A/N: Now this one is really short, but I guess we all want to get out of these dungeons as fast as possible, so this will be the next-to-last one in the cell, promise. They are far too depressing and oppressive.

Chapter 5

Gwaine hadn't said a word for days. It was the most significant sign that the situation was serious. Seeing the knight sitting across from me, leaning against the bars of the door and staring dead ahead was the most horrible thing I had seen so far.

The attacking Southrons were terrifying, but Gwaine, who would normally joke in the most horrid circumstances, as quiet as this made it hard for me to believe in a rescue.

He himself had told me Arthur would come back. He was so certain of it then. But Gaius' sudden appearance and his obvious illness seemed to have shaken even his faith.

The physician's condition had not changed. Three more days had gone by in which he had only moved very little, hadn't said anything and had only drunken what I was able to pour down his throat. Most of the time he continued to just stare at the ceiling.

In the beginning, before he himself stopped talking, Gwaine had tried to speak with Gaius, but without avail, and after a while he had simply stopped.

The minutes crawled by unbelievably slowly.

I sat beneath the small, barred window, desperately trying not to think of the outside. But the more I tried, the more I yearned for the warm summer sun and wind on my face.

Sometimes I nodded off, just to wake to the faintest noise and then I would be overcome by the realization where I was, feeling ever more hopeless.

I felt like I needed to cry, but I couldn't. There were no tears left, even though I had shed none, because of the lack of water in my system.

The guards would come by at irregular times to laugh and gloat at us. Sometimes they would come and eat their lunch in front of the cell, throwing the uneatable remains at us to see if we were broken yet and would try to eat them. They thought it hilarious, of course.

They gave us water, at Morgana's command, but only barely enough to keep us from dying of thirst.

Morgana herself came by once every day, walking from cell to cell, always stopping longest at ours.

She knew exactly which words would hurt the most.

When she came by the first day, shortly after Gwaine had returned from his fight, she told us that now she knew where Arthur and Merlin were headed and that she would get them, for sure. Neither one of us said anything to this, but when I looked at Gaius, I could see that he was crying.

On the second day she talked about the knights she had executed for not swearing their allegiance to her, not telling us names, but giving Gwaine a significant, small, unbelievably cruel smile. This was the only time the knight did say something, very quietly, but there were no feelings conveyed in his voice and the threat was empty: "Go to hell, Morgana."

For a second, Morgana looked shaken, but then she just smiled once more and left without another word.

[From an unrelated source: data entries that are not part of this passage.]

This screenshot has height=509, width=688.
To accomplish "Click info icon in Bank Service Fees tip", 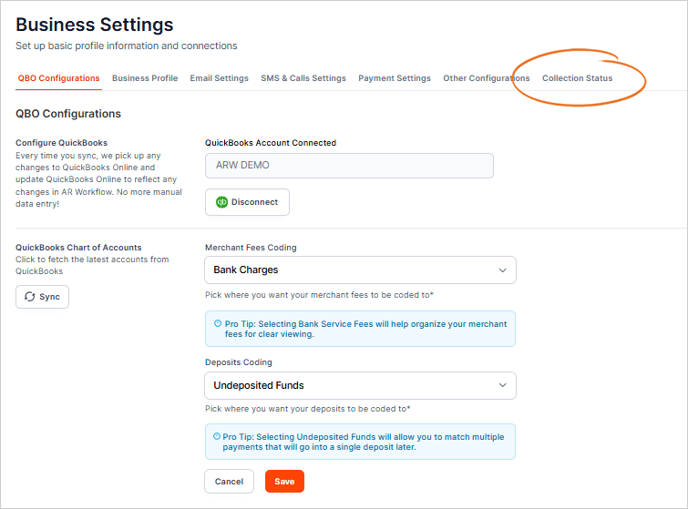I will 217,323.
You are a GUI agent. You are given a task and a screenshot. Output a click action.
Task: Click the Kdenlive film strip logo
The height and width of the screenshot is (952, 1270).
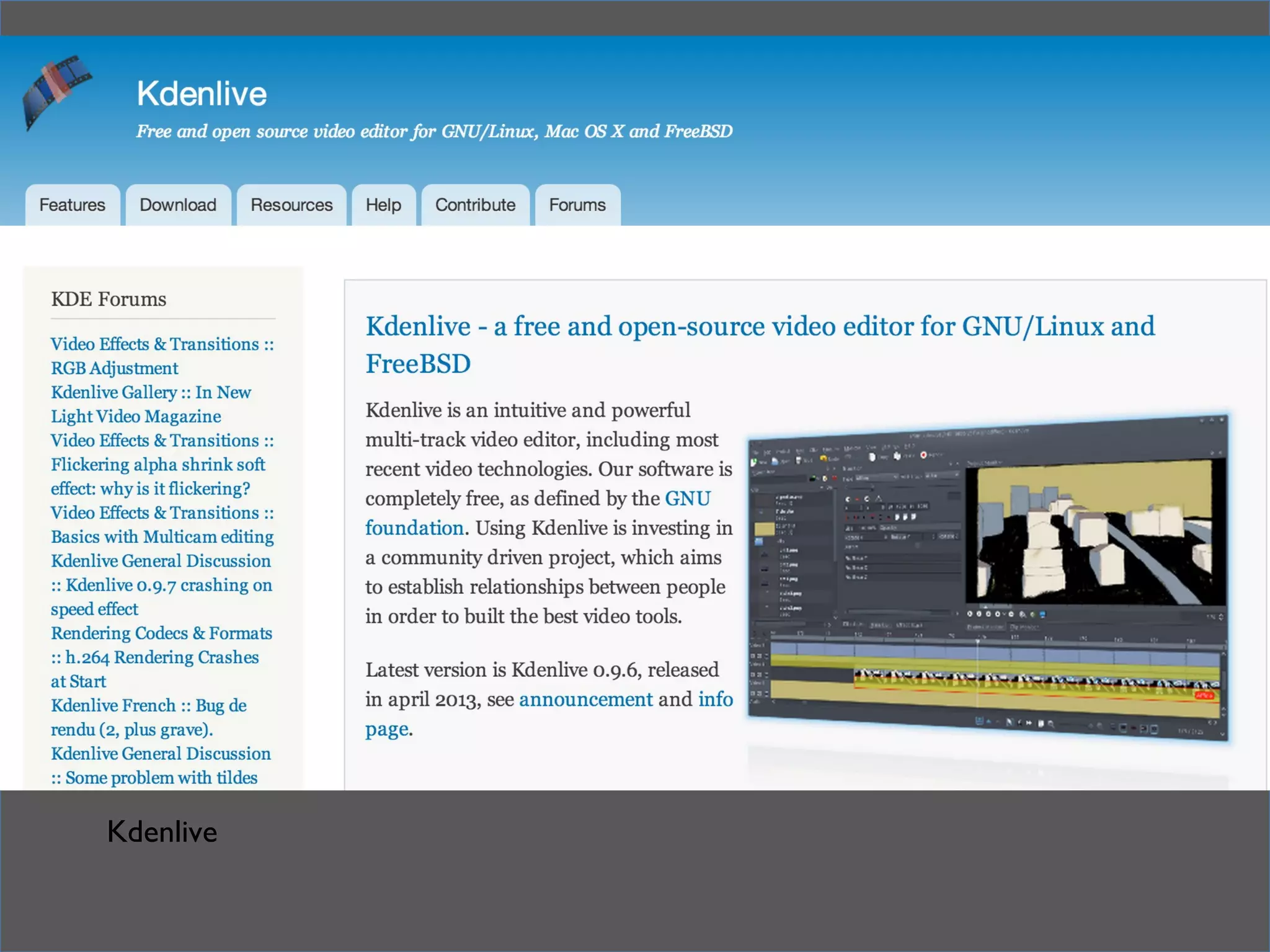point(56,92)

On the third day, she ponderedif by now Agravaine had captured the king and how long it would take them to return to Camelot.

When Morgana came by on the evening of the sixth day of our imprisonment, she took a weak and stumbling Gwaine with her. I had an excruciatingly strong feeling I could not shake that this time he would not get back.

When the steps of the guards had fainted in the distance, I felt even more alone than before, wishing I had gone back to my own world while I still had the chance. I would get pulled back there when I died from lack of food, but this would take a lot more time yet.

You don't starve as easily as people in movies want you to believe. A body clings to life as long as it is possible, even when there is only the slightest bit of hope. But with every second that I was imprisoned, my hope got smaller.

The guards returned, faster than ever before. From the moment I heard their steps, I knew something was wrong. The door was opened, and Gwaine was flunginside, landing face-down just beside me. I turned him around carefully, when I noticed that he got not up on his own, and gasped at what I saw: The whole front of his shirt was drained in blood and the knight's face was ashen-pale, his breathing shallow and strained.

I almost passed out there and then.

Yes, I had seen blood before and I had tended wounds, even bad ones, but I had never been alone and always had the right instruments. But in this cell, I was absolutely helpless.

While I stared at the knight like I was petrified, not able to look away or do something, anything, to help him, I heard someone move. In the next moment, Gaius knelt down beside me. To this day I have no idea how he managed to gather enough strength to shake off the grip of the Nathair on him, but the physician did it.

His fingers shaking badly, he laid one hand on my shoulder and said with a surprisingly steady, though hoarse voice: "If you think you can handle this, stay here. I could use your help. If you don't, you'd better get out of my way."